Au contraire de chez Publicis, mais comme chez SEB, c'est la conjoncture sur le marché américain qui pèse le plus sur l'activité du groupe cette année. Voir à ce sujet Publicis récolte les fruits de sa stratégie et SEB : Un aristocrate du dividende (trop ?) sévèrement sanctionné en bourse.

Malgré le boom sans précédent du secteur de la technologie et les rodomontades de Donald Trump, tout n'est pas rose dans l'économie américaine, en particulier dans les secteurs industriels - et par extension dans le secteur du transport routier.

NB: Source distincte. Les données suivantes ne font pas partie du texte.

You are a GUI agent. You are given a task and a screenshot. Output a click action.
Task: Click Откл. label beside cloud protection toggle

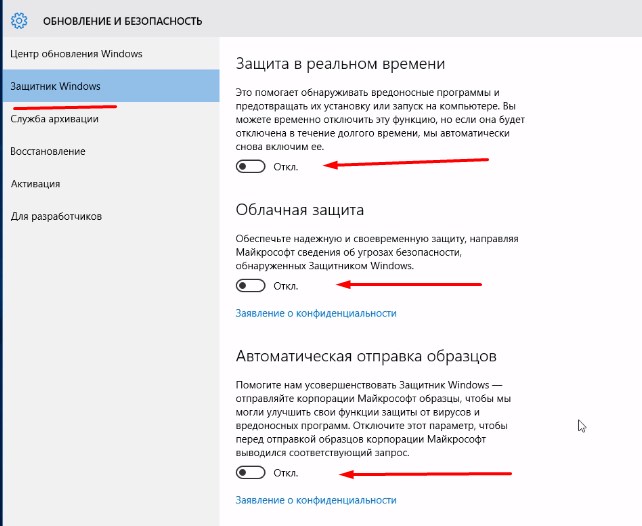[x=286, y=286]
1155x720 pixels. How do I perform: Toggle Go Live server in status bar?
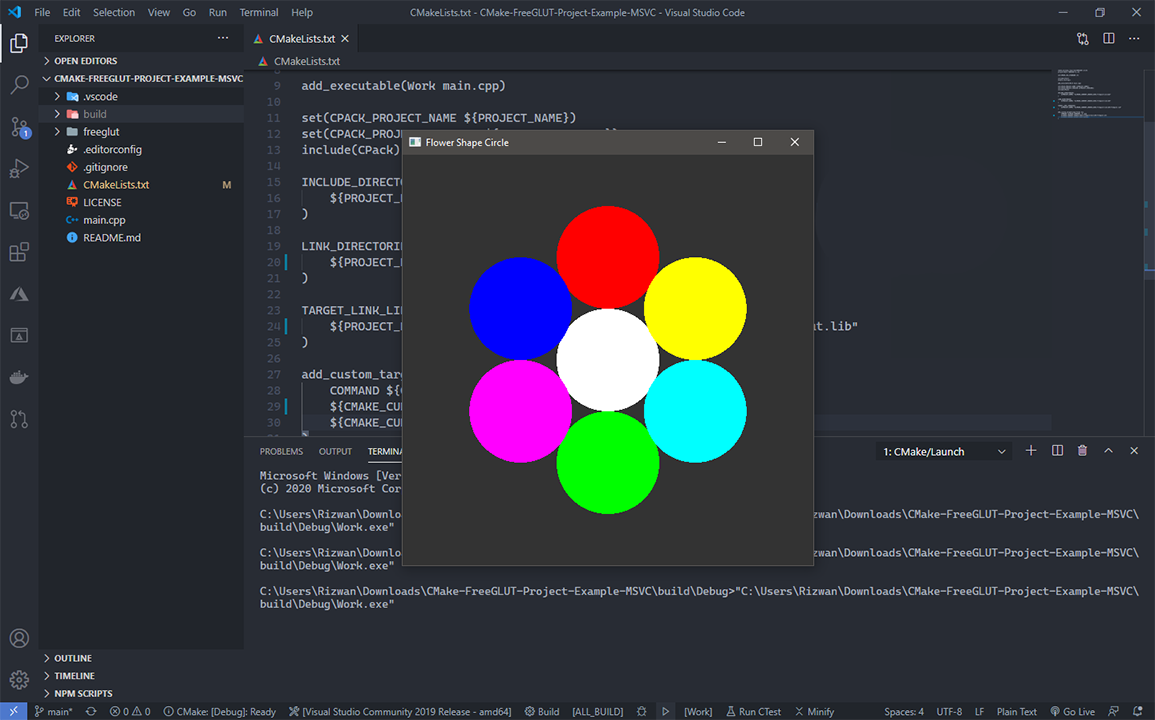[1071, 712]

Déjà l'an dernier, nous soulignions que cette dynamique au niveau des cash flows de Michelin annonçait possiblement des lendemains préoccupants. Voir à ce sujet Michelin : De bons résultats mais des questions en suspens

La valorisation a dévissé d'un bon quart depuis, tandis que le cours du titre - à l'instar du profit d'exploitation - revient vers le niveau qu'il occupait en 2017. En parallèle, la dette nette a plus que quadruplé sur la période, notamment suite à une série d'acquisitions.

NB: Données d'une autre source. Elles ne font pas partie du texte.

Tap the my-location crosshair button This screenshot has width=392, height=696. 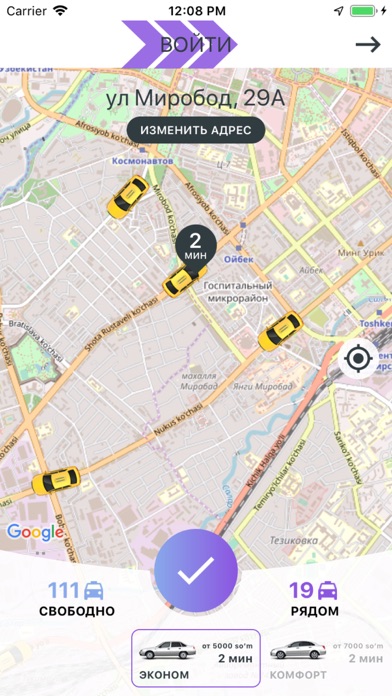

S'il est difficile de dire du mal de Michelin, admirablement géré, le groupe évolue dans un cycle de taux désormais plus exigeant, sur un secteur hyper-capitalistique et hyper-concurrentiel dont le corollaire, forcément, sont des retours sur capitaux employés structurellement limités ; ceci inclut la création de valeur sur les acquisitions, pour l'instant limitée, voire nulle.

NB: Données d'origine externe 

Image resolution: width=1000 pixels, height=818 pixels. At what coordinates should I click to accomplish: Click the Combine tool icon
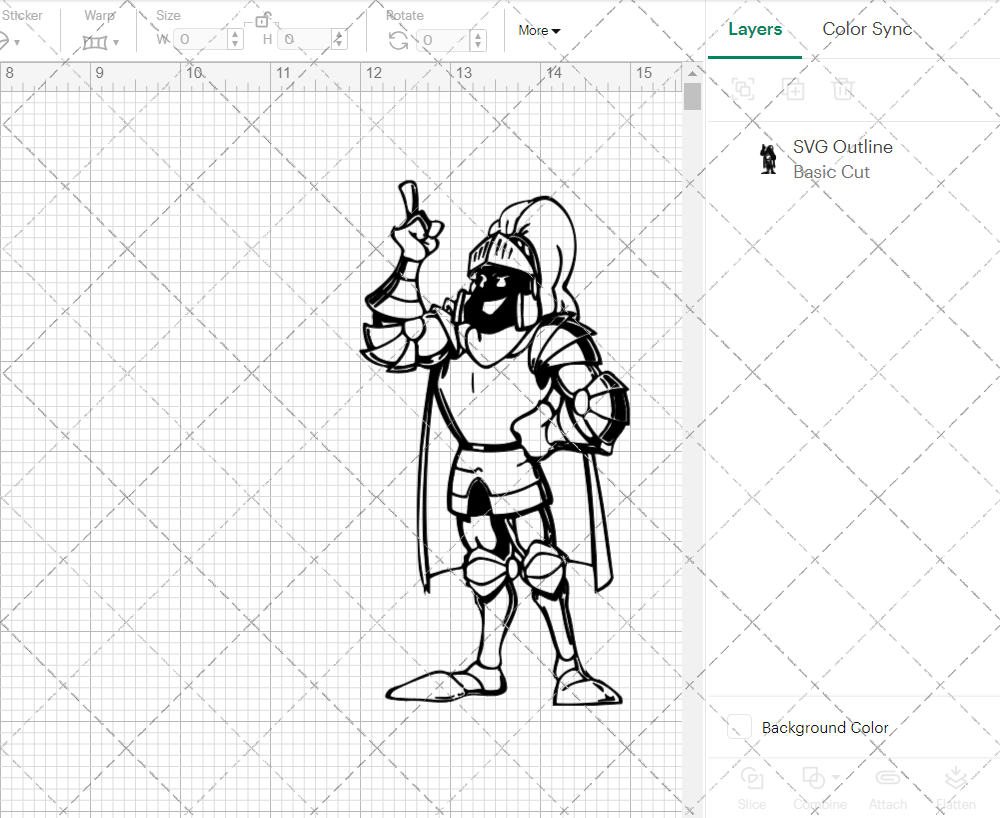tap(813, 778)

La valorisation du leader mondial des pneumatiques revient donc doucement flirter avec son seuil historique d'une fois les capitaux propres. Elle n'a jamais enfoncé ce plancher, sauf l'espace de quelques semaines en 2009, en pleine apocalypse financière pendant la crise des subprimes.

Michelin initiait l'an dernier - à raison - un programme de rachats d'actions, tandis qu'il continue de distribuer un dividende parfaitement bien couvert par le cash-flow. À ce titre, plus d'un investisseur pourrait estimer la situation tout à fait digne d'intérêt.